# QUOTED TEXT
---------------

We drink a lot. We talk about books. We laugh until we get cramps.
Or maybe I am just hanging out with the wrong writers?
Dogs, cats, budgies, or turtles?
Yes, please. Right now I have Bagel the hound dog; Franz Schubert, a Maine coon cat; Boggart the yellow kitten; and four gerbils individually named Snickers, That Cross Dressing Poet Tennyson, Alice, and Cozy Mole Mouse, but usually spoken of as a single entity called The Mice Ladies.
I'd also like a baby African hedgehog, so I can raise him up and call him Pigling Bland. And I need a horse again, now that my kids are older. And a nanny goat to keep the horse company. And an African Grey Parrot. I quite like snakes for their grippy, cool aliveness, so I'd like to have some sort of constrictor and also an enormous iguana so I could name him Gustav Klimt.

---------------

# DATASET EXCERPT
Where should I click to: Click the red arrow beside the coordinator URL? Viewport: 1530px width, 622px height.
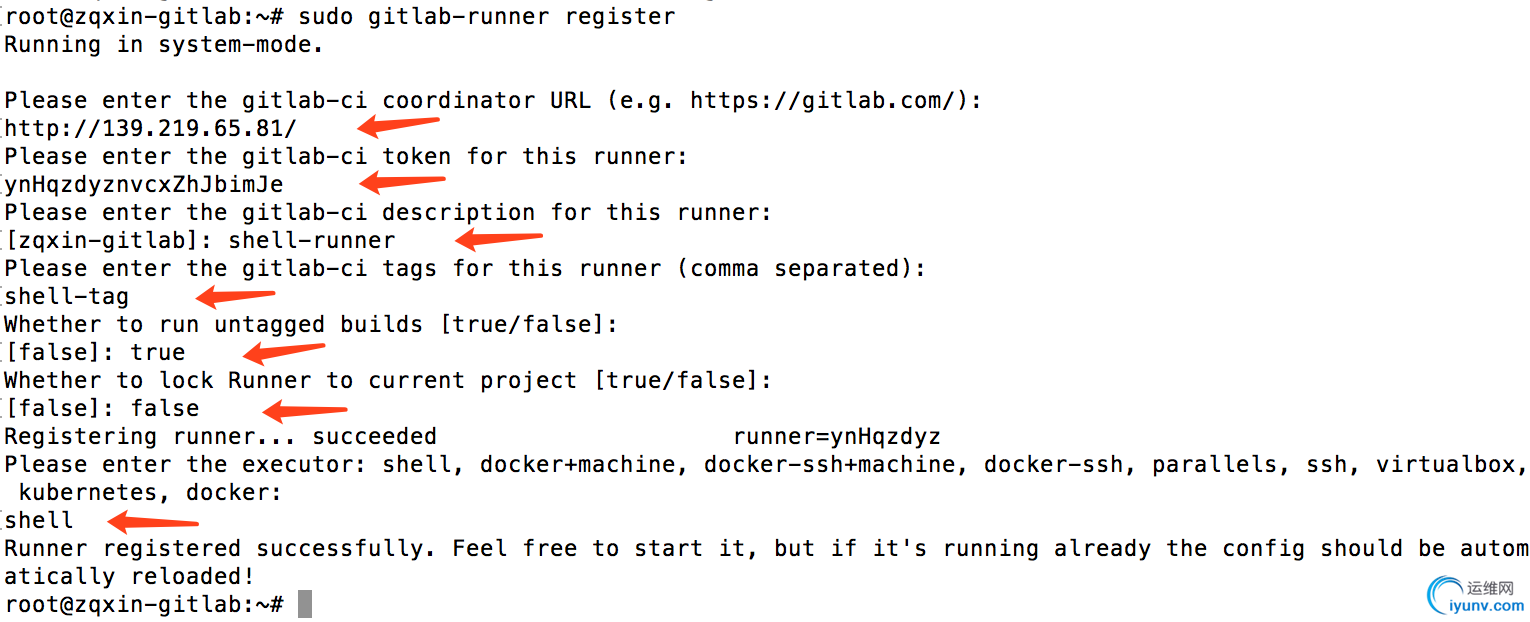coord(399,126)
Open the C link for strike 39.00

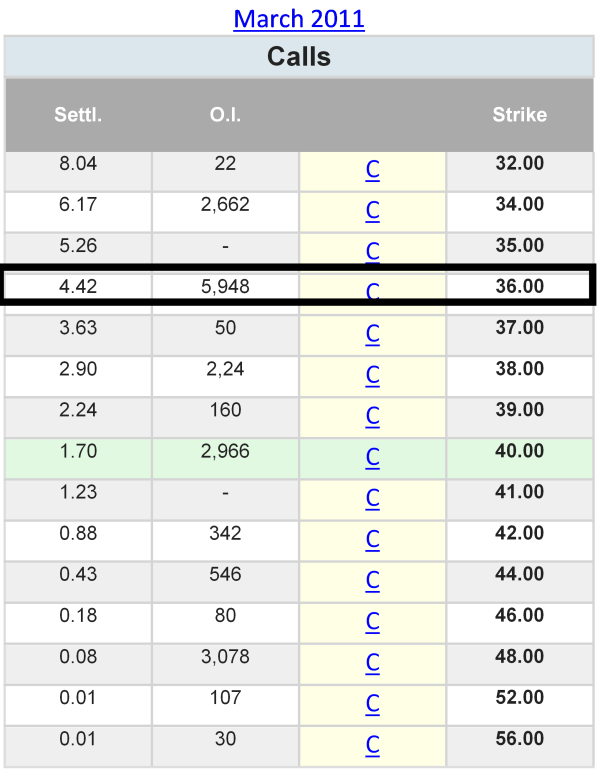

---------------

# SET PROBLEM
Condense the paragraph of the passage about pets that begins "I'd also like a baby African hedgehog" into a bulleted list of the wished-for animals, keeping the names and reasons it gives.

# EXERCISE RESULT
- A baby African hedgehog, to raise and call Pigling Bland
- A horse again, now that the kids are older
- A nanny goat to keep the horse company
- An African Grey Parrot
- Some sort of constrictor, since snakes are liked for their grippy, cool aliveness
- An enormous iguana, to be named Gustav Klimt